# Goals
a) In the blog post about recovering from a broken arm, how long were the writer's muscles frozen in one position?
b) Please sum up the blog post about recovering from a broken arm in two sentences.
c) Write a continuation of the blog post about recovering from a broken arm, starting after its final sentence.

# Text excerpt
::::
Sunday, June 5, 2011

Living Left-handed: But Why? The Darn Cast is Off...

It has been a slow process getting my arm to work normally again. I know, it’s only been a few weeks since I got the cast off, but I feel like I should be better at using my right hand by now. I am afraid I am becoming left-handed. According to several people I know, being left-handed is the way to go. They may be a little biased, life long left-handers tend to be on this topic, but I think I am starting to agree with them. It’s just easier, even though it isn’t exactly easy, to use my left hand. But I keep training with my right hand in the hopes that I will wake up one day able to do all those little things I used to take for granted.

Mornings are great! I try to go for a ride on my bike most mornings. I am slowly working my way up to longer times on the bike because all those muscles were frozen in one position for three weeks and it is taking awhile for them to loosen up and start to work again. Every morning I try to stay out a little longer than the day before. Today I started to add time, distance and different surfaces to my ride. It’s one thing to ride a long time on a smooth, pedestrian free surface and quite another to ride for just a short time on an uneven surface or gravel while swerving, stopping and changing speeds to avoid pedestrians, dogs, other bikes and scooters. Maybe the occasional small car trying to get to an impossible parking space. You just never know what you will encounter here, even on the bike lane.
::::
# Entries
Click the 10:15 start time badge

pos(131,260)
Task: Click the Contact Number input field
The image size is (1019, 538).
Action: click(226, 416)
::::
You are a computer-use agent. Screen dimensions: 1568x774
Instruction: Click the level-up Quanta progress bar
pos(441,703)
::::
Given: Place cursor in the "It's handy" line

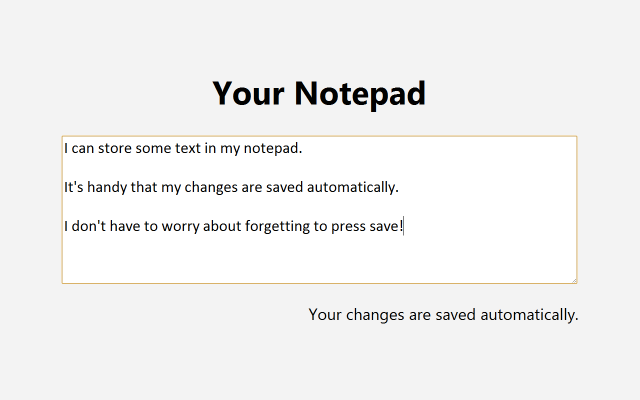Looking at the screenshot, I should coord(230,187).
::::
# Response list
a) Three weeks.

b) A few weeks after getting the cast off, the writer finds the left hand easier to use but keeps training the right hand in hopes of regaining the little everyday skills once taken for granted. Most mornings the writer rides a bike, staying out a little longer each day, and today began adding time, distance and different surfaces while dodging pedestrians, dogs, other bikes, scooters and the occasional small car.

c)
For the rest of the day I try to use my right hand like I normally would. Which sounds pretty simple, I know, but in practice it is actually not that easy sometimes. By the end of the day I have to remind myself that I am right handed and should be eating with my right hand, or pouring, or whatever. It’s been a little frustrating to find that my body just doesn’t always do what I expect it to. Like when I go to scratch my nose and poke myself in the eye instead. Or when I try to brush the hair back from my eyes and miss completely. My hand ends up somewhere above and in front of my left shoulder batting away at nothing. Sometimes when I brush my teeth the toothbrush somehow jumps out of my mouth and scrubs the outside of my cheek instead.

Dinners have become “the meal I need to get through.“ The food is always great, the wine spectacular, but my dexterity with the fork and knife at the end of the day leaves something to be desired. I’ll get about halfway through my meal and suddenly the fork will stop part of the way to my mouth and just sort of hang there in mid-air. Like my hand forgot what it was doing. I stare at it for a second, wondering what just happened. I try envisioning the fork continuing its journey to my mouth, but that just never seems to work. I refuse to use my left hand to guide my right hand and fork to my mouth, because that’s just embarrassing, so I have begun to resort to the “air traffic controller” method of finishing my meal. I talk it in, sort of like all those airplane disaster movies in the 70’s and 80’s.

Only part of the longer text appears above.